Mentre gli occhi dell’Italia sono impegnati a quanto avviene a Malta (e sicuramente con scarsi risultati, come dimostrato dall’accordo siglato nell’isola in queste ore), i nostri interessi nel resto del Mediterraneo non se la passano benissimo. Ed è sul fronte del gas, il vero e proprio nodo che decide il destino del Mediterraneo, che l’esecutivo giallorosso può incagliarsi di fronte alle mosse del suo competitor per eccellenza: la Francia di Emmanuel Macron. Perché mentre i nostri politici sono impegnati sul tema immigrazione e a provare a gestire un flusso che, inevitabilmente, tornerà a colpire l’Italia, dall’altra parte delle Alpi si stanno inserendo in tutti i dossier più importanti del Mediterraneo allargato. dal Nord Africa al Medio Oriente. E dal momento che l’energia che arriva in Europa arriva o dalla Russia o da quelle regione, è del tutto evidente che a Roma non possono dormire sonni tranquilli.
Le ultime notizie che arrivano dal Libano sono esempi perfetti di cosa significhi “dormire” mentre gli altri si attivano. Perché pochi giorni fa, Francia e Libano hanno firmato una lettera d’intenti per l’acquisto di materiale bellico che avrà come obiettivo quello di blindare proprio i giacimenti del gas libanese. Il premier Saad Hariri, incontrando Macron, è stato chiarissimo: si tratta di un “investimento essenziale per il Libano per garantire la sicurezza e l’esplorazione dei nostri giacimenti offshore di petrolio e gas”. Parole nette, come i termini con cui Hariri ha annunciato l’accordo: “La Francia mostra ancora una volta il suo sostegno”. Ed è un sostegno che, in termini economici si traduce in una linea di 400 milioni di euro. Mentre, in termini politici e strategici, vuol dire mettere più di un piede nell’off-shore libanese dove, insieme a Total, c’è proprio l’italiana Eni. Il colosso italiano continua a operare nelle acque del Levante riuscendo a inserirsi nei vari blocchi con cui è diviso il fondale libanese. E la spartizione dei blocchi dell’esplorazione è un simbolo dei rapporti di forza tra potenze partner del Libano: 40% Eni, 40% Total, 20% Novatek. Il che significa, tradotto in termini “nazionali”, 40% all’Italia, 40% alla Francia e 20% alla Russia.
L’Italia in Libano ha più di un interesse da difendere. E avrebbe certamente tutte le armi per blindarli.

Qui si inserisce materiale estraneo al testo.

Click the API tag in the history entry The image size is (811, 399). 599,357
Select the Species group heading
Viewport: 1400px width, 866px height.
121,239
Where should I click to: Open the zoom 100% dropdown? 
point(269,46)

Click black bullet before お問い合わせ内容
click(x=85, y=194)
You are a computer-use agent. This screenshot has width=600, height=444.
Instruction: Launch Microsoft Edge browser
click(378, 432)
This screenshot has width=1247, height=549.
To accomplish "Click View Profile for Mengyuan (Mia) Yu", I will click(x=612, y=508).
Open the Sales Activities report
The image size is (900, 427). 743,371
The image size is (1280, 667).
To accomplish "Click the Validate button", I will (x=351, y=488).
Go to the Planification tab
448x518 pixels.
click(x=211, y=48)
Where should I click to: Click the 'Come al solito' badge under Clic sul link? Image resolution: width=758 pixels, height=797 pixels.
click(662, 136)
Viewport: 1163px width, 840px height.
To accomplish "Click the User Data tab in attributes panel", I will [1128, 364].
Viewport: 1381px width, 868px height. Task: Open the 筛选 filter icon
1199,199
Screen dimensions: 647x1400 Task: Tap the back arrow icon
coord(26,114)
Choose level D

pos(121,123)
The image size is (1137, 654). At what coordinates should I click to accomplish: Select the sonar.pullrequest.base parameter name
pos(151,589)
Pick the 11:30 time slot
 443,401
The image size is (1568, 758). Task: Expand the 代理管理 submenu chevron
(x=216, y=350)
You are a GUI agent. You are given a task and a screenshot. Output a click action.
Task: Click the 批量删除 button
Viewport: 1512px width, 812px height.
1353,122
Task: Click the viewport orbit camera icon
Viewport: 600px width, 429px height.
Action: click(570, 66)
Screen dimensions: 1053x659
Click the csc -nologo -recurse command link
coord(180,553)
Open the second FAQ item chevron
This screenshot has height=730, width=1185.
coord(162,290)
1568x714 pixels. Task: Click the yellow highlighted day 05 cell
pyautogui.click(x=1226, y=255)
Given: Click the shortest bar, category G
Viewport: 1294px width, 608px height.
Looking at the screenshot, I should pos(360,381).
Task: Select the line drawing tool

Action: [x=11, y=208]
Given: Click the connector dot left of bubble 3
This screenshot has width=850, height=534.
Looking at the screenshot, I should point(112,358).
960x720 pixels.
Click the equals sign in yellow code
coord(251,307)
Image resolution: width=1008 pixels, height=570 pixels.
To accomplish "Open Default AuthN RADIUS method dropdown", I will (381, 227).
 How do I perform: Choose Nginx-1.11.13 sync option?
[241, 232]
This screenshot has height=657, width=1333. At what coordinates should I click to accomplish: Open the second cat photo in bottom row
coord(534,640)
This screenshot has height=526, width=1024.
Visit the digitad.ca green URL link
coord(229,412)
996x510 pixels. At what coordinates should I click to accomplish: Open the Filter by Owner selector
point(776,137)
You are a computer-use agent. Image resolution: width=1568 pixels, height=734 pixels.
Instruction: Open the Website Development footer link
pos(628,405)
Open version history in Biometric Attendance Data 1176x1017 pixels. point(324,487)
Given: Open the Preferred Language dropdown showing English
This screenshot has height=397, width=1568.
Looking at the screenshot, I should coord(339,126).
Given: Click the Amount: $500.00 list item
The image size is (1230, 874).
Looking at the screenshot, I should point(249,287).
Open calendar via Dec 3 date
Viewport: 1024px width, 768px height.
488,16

Non c’è solo Eni a fare da testa di ponte tra Roma e Beirut, anche la nostra tradizionale (e forte presenza militare nell’ambito della missione Unifil consolida una posizione che potrebbe dare a Roma diversi punti di forza. E se si pensa che al comando della delicatissima operazione Onu c’è un italiano, il general Stefano del Col, va da sé che a Palazzo Chigi dovrebbero avere il Libano tra le priorità assolute della propria agenda politica. Un Paese strategicamente fondamentale che rappresenta il punto di equilibrio tra tutti i grandi nodi da sciogliere del Medio Oriente.
Il problema è che questo grande dossier su cui potremmo sicuramente dire la nostra come partner principale, rischiamo di farcelo soffiare da sotto il naso. Macron, con le sue (sacrosante) mosse politiche, ci sta tagliando fuori dai giochi. E tutto fa comprendere che se commettiamo altri errori, la Francia potrà escluderci lentamente dai giochi. Il rapporto tra Macron e Hariri si è fatto sempre più intenso in questi ultimi anni, mentre il Libano, nonostante i rapporti con l’Italia siano ottimi, appare comunque più distaccato rispetto agli anni precedenti. La Francia, inoltre, sta tornando a prendere posizione in tutto il bacino del Levante. La sua marina militare ha spesso operato al largo delle coste siriane, mentre le sue forze speciali sono impegnate nel nord della Siria rappresentando gli interessi strategici di Parigi in tutta la regione.
Nel frattempo, Macron si sta imponendo rispetto a Donald Trump come interlocutore privilegiato di Washington in Europa per quanto concerne il dossier più bollente per la Casa Bianca: l’Iran. Il capo dell’Eliseo sta facendo il possibile per trasformarsi nel grande regista dell’accordo tra Stati Uniti e Repubblica islamica. E in Libano, dove Hezbollah è sempre più forte e rappresenta ormai un potere estremamente consolidato, avere il placet di Teheran vuol dire possedere più di un’arma diplomatica per accreditarsi quale potenze “amica”. La rinnovata amicizia con Trump (che si traduce inevitabilmente nel declassamento di Giuseppe Conte) e la partnership con Vladimir Putin confermata nel vertice francese prima del G-7 sono il segno che Macron ha un potere sempre più grande nello scacchiere che più interessa al nostro Paese. Con forze militari a Cipro e in Siria, con l’alleanza in Libano, l’asse militare con l’Egitto e la partnership strategica con Putin e Trump (e gli storici rapporti con l’Iran), Macron ha tutto per fermare gli interessi italiani. Ma a Roma sembrano essersene dimenticati.